Unnamed: 0,17,1971,1972,1974,1980,1986,200,2021,28,according,...,subsequently,terrible,tesla,tosca,transferred,university,world,worth,years,younger
doc1,1,0,0,0,0,0,0,0,0,0,...,0,0,1,0,1,3,1,0,1,0
doc2,0,0,0,0,0,1,1,1,0,1,...,0,0,0,0,0,1,1,1,0,0
doc_3,0,1,1,1,1,0,0,0,1,0,...,1,1,0,1,0,0,0,0,1,2


If we would have used the TfidfVectorizer() instead of CountVectorizer(), it would have also downweighted words that occur frequently across docuemnts.

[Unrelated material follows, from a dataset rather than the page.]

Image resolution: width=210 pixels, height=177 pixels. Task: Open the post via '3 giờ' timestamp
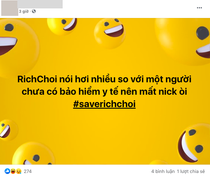(24, 12)
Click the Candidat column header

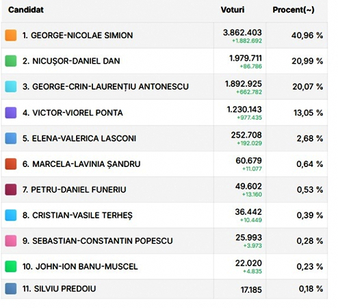click(26, 10)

That would have been better.

In [4]:
from sklearn.metrics.pairwise import cosine_similarity
# Computing Cosine Similarity
print(cosine_similarity(df, df))

[[1.         0.23804761 0.44008054]
 [0.23804761 1.         0.0821648 ]
 [0.44008054 0.0821648  1.        ]]


Here we can see doc 1 & doc 3 are more related compared to doc 2 & doc 3 or doc 1 & doc 2.